Seul candidat à sa succession, Patrick Dury reste le président du LCGB. Il explique les prochains combats du syndicat qui fête cette année son centième anniversaire. (Photo: Matic Zorman / Maison Moderne)

Après le 60e congrès national en mode virtuel, les membres du LCGB ont reconduit Patrick Dury à la présidence. Seul candidat à sa succession, il explique les prochains combats du syndicat, qui fête cette année son 100e anniversaire.

En 100 ans, le syndicalisme a évolué. En regardant en arrière, quel regard portez-vous sur l’évolution du LCGB?

. – «Le LCGB a commencé avec les sections locales. Elles se sont formées à Luxembourg, Differdange et Esch-sur-Alzette en raison de la situation politique, sociale et économique du moment. L’axe principal des sections, et donc du LCGB, était de répondre aux besoins des gens. Je me rappelle avoir trouvé d’anciens rapports montrant qu’à la fin d’une assemblée générale de la section de Differdange, les membres distribuaient des sacs de charbon qu’ils avaient commandés en gros pour avoir un meilleur prix. Cela montre que le syndicat répondait aux besoins primaires des gens, en plus d’œuvrer dans les entreprises. Mais en 100 ans, les choses ont beaucoup changé, même si le syndicat garde encore et toujours comme axe principal de répondre aux besoins des gens. Depuis 2011, on parle du ‘nouveau LCGB’ en interne. On est un syndicat basé sur les services et les prestations. Aujourd’hui, les prestations sont naturellement plus spécifiques et l’on essaie de fournir nos services sur le droit du travail, la déclaration d’impôts, l’assurance sociale ou encore l’assistance juridique dans nos centres d’information présents de Differdange à Ettelbruck, en passant par la capitale, mais aussi dans la Grande Région, de Thionville à Perl, en passant par Trèves. Du côté belge, nous pouvons compter sur nos collègues de la CSC. Aujourd’hui, le LCGB est basé sur les services aux membres, en plus d’un fort engagement au sein des entreprises par le biais de nos équipes, qui ont trouvé un équilibre entre jeunesse et expérience. Je suis rarement satisfait, mais je peux dire que nous avons de bons secrétaires syndicaux et des équipes dynamiques qui fonctionnent dans l’intérêt des membres.

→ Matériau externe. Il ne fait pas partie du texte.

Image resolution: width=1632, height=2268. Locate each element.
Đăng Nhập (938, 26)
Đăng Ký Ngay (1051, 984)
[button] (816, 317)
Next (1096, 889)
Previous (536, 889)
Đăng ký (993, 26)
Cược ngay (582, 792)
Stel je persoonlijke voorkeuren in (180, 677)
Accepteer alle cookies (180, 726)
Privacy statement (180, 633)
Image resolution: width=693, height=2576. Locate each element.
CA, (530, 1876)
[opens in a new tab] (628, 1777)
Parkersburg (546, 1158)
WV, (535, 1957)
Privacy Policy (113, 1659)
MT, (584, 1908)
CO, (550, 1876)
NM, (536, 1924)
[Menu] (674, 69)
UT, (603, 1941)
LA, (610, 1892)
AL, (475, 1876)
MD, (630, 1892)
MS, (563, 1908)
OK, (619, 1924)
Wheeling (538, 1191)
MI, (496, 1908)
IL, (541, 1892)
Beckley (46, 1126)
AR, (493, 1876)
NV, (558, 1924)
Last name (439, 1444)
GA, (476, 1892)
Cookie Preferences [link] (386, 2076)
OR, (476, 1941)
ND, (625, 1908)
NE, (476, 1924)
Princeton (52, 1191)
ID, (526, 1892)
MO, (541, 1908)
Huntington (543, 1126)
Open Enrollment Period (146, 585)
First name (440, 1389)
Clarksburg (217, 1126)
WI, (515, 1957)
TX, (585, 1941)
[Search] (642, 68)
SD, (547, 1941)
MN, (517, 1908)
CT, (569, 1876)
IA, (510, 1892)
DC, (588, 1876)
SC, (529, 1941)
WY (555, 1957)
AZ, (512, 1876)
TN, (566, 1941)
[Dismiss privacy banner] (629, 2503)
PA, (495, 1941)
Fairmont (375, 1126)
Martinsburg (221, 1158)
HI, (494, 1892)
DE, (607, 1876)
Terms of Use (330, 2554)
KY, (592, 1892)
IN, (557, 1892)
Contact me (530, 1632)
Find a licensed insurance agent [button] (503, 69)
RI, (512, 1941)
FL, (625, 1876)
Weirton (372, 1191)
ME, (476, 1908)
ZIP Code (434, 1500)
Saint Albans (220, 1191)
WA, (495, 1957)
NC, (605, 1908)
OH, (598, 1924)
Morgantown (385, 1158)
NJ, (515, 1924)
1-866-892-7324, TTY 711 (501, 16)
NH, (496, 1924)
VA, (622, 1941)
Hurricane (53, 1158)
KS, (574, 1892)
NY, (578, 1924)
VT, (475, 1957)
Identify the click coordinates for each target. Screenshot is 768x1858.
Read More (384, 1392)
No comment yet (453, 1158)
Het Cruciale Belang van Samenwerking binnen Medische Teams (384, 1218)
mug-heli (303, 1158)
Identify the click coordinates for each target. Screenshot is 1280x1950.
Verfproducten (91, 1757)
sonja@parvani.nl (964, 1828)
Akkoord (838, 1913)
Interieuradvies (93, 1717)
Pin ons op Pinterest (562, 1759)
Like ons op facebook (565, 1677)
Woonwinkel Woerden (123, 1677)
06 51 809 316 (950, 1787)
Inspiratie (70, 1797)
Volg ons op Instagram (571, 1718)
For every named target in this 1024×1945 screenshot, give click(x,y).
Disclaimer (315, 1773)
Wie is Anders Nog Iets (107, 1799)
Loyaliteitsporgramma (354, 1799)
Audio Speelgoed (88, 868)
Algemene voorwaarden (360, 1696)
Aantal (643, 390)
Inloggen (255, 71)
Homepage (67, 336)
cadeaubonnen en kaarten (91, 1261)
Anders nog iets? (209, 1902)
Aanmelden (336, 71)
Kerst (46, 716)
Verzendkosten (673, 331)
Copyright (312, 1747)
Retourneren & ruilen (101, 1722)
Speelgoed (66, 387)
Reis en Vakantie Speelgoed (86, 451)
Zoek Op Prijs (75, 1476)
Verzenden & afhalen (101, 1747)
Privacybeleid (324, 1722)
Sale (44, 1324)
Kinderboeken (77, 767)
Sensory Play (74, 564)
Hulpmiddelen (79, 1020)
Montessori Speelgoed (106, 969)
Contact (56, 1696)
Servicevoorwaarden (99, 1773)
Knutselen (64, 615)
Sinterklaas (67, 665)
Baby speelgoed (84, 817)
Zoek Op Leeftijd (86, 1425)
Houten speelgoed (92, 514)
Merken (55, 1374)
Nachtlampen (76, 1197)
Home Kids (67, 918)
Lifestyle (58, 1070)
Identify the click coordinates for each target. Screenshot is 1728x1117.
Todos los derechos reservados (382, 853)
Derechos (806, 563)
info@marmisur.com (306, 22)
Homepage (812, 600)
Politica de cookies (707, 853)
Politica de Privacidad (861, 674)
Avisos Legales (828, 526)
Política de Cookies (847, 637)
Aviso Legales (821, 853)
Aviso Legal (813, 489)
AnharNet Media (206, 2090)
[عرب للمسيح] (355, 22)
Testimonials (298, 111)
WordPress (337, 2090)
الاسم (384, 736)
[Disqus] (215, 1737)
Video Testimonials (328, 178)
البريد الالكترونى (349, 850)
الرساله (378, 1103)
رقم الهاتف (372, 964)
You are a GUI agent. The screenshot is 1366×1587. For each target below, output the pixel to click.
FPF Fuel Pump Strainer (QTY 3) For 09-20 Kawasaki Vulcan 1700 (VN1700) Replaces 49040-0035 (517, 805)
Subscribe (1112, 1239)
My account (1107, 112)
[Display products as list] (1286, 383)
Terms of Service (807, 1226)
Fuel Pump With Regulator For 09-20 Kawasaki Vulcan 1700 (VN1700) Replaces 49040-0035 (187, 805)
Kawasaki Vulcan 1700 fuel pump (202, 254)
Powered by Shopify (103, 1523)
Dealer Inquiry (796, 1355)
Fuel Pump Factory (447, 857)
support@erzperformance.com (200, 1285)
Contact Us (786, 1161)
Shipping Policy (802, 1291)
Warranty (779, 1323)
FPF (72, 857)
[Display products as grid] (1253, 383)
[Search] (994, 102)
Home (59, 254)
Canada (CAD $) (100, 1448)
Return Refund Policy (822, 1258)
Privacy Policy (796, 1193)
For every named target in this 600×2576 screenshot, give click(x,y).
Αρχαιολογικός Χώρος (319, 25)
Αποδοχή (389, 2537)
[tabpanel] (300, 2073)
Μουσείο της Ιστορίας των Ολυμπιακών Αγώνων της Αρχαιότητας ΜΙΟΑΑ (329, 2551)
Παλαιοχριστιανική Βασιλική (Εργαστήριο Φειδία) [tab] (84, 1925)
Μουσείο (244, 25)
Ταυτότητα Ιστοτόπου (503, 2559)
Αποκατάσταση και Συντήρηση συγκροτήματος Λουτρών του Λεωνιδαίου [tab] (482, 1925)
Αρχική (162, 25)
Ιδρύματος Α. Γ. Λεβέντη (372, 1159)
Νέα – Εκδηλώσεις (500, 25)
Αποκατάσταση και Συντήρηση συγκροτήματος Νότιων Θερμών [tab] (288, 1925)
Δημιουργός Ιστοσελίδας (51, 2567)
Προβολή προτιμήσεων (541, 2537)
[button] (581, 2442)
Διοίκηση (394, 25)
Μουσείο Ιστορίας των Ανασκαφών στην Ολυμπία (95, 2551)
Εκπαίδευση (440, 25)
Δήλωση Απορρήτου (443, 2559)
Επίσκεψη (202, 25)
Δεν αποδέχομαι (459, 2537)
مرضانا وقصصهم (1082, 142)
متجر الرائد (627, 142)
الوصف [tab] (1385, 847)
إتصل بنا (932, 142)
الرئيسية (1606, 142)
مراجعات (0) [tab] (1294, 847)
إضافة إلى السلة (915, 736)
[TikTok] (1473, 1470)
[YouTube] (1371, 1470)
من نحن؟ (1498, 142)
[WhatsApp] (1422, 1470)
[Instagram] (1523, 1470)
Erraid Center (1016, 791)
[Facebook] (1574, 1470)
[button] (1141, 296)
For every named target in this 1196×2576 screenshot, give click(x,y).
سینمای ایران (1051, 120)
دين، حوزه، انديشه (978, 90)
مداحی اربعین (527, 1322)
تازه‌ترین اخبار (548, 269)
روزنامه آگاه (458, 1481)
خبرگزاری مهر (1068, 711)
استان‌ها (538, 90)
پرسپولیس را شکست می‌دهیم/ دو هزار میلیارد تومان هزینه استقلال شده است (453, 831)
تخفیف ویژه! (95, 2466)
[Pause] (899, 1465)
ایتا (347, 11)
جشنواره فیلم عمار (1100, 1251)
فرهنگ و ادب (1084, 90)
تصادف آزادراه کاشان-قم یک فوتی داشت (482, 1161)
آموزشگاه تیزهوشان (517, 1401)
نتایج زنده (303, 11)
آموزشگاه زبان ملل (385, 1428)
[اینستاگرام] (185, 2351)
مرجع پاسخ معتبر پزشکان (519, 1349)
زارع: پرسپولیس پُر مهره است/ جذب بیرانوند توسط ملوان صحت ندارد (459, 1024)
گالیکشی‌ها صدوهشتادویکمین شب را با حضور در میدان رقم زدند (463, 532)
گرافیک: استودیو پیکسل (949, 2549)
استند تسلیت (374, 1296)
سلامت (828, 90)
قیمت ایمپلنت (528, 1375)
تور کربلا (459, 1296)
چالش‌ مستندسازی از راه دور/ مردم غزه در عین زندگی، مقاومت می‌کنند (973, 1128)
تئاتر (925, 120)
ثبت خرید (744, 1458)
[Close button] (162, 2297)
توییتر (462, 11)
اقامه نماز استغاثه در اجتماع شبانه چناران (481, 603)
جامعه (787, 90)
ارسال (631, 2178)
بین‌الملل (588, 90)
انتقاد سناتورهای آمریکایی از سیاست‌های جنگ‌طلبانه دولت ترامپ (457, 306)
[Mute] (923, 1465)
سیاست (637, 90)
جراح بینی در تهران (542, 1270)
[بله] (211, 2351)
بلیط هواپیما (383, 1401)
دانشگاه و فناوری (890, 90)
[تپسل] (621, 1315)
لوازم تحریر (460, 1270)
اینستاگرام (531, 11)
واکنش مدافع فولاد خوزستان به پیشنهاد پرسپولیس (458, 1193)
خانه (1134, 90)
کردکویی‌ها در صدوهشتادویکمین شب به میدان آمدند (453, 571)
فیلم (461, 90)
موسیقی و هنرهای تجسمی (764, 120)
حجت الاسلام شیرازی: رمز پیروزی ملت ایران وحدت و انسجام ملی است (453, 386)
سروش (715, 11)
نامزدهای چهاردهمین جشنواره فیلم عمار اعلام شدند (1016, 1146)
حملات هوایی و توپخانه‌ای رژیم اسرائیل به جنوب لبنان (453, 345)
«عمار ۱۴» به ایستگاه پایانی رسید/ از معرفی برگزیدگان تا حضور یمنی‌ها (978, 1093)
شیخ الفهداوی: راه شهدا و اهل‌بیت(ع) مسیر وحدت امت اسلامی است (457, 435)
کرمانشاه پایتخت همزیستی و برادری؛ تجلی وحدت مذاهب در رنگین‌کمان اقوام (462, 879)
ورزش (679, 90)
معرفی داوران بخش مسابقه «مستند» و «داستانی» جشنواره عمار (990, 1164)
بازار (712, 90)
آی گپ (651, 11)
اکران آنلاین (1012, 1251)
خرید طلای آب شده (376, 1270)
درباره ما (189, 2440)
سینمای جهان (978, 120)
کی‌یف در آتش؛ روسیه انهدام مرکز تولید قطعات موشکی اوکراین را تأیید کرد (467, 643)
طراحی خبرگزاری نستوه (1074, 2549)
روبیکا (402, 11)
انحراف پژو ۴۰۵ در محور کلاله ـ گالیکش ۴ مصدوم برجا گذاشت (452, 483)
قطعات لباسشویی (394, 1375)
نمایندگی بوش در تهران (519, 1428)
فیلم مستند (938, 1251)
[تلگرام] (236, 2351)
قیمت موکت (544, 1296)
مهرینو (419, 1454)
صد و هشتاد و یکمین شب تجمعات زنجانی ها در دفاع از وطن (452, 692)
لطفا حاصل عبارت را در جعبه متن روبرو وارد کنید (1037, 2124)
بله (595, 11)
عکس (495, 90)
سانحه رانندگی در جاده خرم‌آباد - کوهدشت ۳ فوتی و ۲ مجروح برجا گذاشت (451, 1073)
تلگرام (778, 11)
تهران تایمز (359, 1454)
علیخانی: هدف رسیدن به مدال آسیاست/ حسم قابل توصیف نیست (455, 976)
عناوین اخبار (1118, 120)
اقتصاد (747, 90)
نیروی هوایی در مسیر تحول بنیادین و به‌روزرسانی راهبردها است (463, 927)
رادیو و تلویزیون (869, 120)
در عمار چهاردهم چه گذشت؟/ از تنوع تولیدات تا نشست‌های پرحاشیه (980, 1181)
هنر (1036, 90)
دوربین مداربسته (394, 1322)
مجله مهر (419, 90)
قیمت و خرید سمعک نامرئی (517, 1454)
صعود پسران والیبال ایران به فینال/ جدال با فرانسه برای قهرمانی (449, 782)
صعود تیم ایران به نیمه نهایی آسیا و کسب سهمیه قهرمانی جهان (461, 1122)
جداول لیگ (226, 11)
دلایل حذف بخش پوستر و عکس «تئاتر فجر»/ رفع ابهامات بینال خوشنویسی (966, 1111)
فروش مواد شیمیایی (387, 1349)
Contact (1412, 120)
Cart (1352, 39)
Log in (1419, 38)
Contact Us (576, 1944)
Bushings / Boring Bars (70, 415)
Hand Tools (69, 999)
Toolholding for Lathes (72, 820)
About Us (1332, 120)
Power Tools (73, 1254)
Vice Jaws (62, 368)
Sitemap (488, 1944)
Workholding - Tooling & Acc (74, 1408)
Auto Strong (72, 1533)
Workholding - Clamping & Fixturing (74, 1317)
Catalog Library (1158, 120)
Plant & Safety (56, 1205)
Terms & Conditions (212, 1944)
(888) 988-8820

Vous parlez de jeunesse. Il est souvent difficile d’attirer les jeunes vers les syndicats, qui ont encore une certaine image «vieille». Comment fait-on pour convaincre les jeunes de se tourner vers les syndicats?

«Vous avez raison, mais il faut être plus nuancé. Depuis une vingtaine d’années, on remarque que les jeunes affiliés ont tendance à s’affilier plus tard. Dans le temps, dès le centre d’apprentissage, les jeunes étaient affiliés. C’est moins le cas désormais. D’un autre côté, nous avons vu une évolution formidable des jeunes de notre section jeune (le LCGB-LCGJ). Notre façon de communiquer a également évolué. On ne communique pas avec les jeunes avec des tracts, mais par le biais des réseaux sociaux. D’ailleurs, la pandémie a été un accélérateur sur ce point. Nous nous sommes adaptés, tant dans notre communication que dans nos services, qui vont encore évoluer. On ne s’interdit pas de créer de nouveaux services pour les jeunes. Il y a 15-20 ans, on aurait hésité à s’associer avec un prestataire extérieur pour offrir une assurance complémentaire santé. Aujourd’hui, nous l’avons fait. On propose donc un grand nombre de services pour aider les jeunes (et les moins jeunes) avec des formations pour écrire des CV, passer son premier entretien d’embauche, discuter de la mobilité, etc. Plus globalement, je pense que l’idée syndicale est aussi jeune que son contenu. Nous devons nous adapter à notre époque et aux demandes des gens. Mais nos messages et nos revendications concernant une justice sociale sont complémentaires aux idées de la jeunesse.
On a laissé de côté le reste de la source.